[Data extracted from a collection]
============================================================

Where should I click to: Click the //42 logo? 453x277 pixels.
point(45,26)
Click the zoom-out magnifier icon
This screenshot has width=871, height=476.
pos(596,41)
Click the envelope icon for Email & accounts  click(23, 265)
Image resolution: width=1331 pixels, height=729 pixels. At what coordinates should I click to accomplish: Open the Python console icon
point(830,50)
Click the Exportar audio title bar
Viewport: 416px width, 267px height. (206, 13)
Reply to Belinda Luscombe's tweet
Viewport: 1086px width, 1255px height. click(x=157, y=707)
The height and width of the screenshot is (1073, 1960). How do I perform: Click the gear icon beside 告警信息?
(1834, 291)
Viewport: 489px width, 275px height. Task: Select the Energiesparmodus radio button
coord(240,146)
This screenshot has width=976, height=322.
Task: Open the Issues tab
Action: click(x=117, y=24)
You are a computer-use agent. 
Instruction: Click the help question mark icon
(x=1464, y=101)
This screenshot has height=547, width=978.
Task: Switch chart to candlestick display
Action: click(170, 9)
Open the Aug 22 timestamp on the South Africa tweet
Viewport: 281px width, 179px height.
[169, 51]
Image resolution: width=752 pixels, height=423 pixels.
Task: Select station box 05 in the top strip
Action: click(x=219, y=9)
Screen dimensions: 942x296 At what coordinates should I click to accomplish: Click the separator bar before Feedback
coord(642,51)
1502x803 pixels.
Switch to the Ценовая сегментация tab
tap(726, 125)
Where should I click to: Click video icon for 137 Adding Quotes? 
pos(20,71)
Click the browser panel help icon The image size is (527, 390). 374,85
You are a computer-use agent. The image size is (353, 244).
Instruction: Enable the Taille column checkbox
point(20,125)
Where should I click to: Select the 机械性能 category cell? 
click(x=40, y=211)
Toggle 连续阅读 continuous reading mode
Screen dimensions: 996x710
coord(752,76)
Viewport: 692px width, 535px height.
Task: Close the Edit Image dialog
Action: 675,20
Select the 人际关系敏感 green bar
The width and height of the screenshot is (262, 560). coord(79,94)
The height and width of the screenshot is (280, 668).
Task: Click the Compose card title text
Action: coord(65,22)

============================================================

Put every line of the items above into a JSON list of strings, with one string per line and blank lines left out.

[
  "Where should I click to: Click the //42 logo? 453x277 pixels.",
  "point(45,26)",
  "Click the zoom-out magnifier icon",
  "This screenshot has width=871, height=476.",
  "pos(596,41)",
  "Click the envelope icon for Email & accounts  click(23, 265)",
  "Image resolution: width=1331 pixels, height=729 pixels. At what coordinates should I click to accomplish: Open the Python console icon",
  "point(830,50)",
  "Click the Exportar audio title bar",
  "Viewport: 416px width, 267px height. (206, 13)",
  "Reply to Belinda Luscombe's tweet",
  "Viewport: 1086px width, 1255px height. click(x=157, y=707)",
  "The height and width of the screenshot is (1073, 1960). How do I perform: Click the gear icon beside 告警信息?",
  "(1834, 291)",
  "Viewport: 489px width, 275px height. Task: Select the Energiesparmodus radio button",
  "coord(240,146)",
  "This screenshot has width=976, height=322.",
  "Task: Open the Issues tab",
  "Action: click(x=117, y=24)",
  "You are a computer-use agent. ",
  "Instruction: Click the help question mark icon",
  "(x=1464, y=101)",
  "This screenshot has height=547, width=978.",
  "Task: Switch chart to candlestick display",
  "Action: click(170, 9)",
  "Open the Aug 22 timestamp on the South Africa tweet",
  "Viewport: 281px width, 179px height.",
  "[169, 51]",
  "Image resolution: width=752 pixels, height=423 pixels.",
  "Task: Select station box 05 in the top strip",
  "Action: click(x=219, y=9)",
  "Screen dimensions: 942x296 At what coordinates should I click to accomplish: Click the separator bar before Feedback",
  "coord(642,51)",
  "1502x803 pixels.",
  "Switch to the Ценовая сегментация tab",
  "tap(726, 125)",
  "Where should I click to: Click video icon for 137 Adding Quotes? ",
  "pos(20,71)",
  "Click the browser panel help icon The image size is (527, 390). 374,85",
  "You are a computer-use agent. The image size is (353, 244).",
  "Instruction: Enable the Taille column checkbox",
  "point(20,125)",
  "Where should I click to: Select the 机械性能 category cell? ",
  "click(x=40, y=211)",
  "Toggle 连续阅读 continuous reading mode",
  "Screen dimensions: 996x710",
  "coord(752,76)",
  "Viewport: 692px width, 535px height.",
  "Task: Close the Edit Image dialog",
  "Action: 675,20",
  "Select the 人际关系敏感 green bar",
  "The width and height of the screenshot is (262, 560). coord(79,94)",
  "The height and width of the screenshot is (280, 668).",
  "Task: Click the Compose card title text",
  "Action: coord(65,22)"
]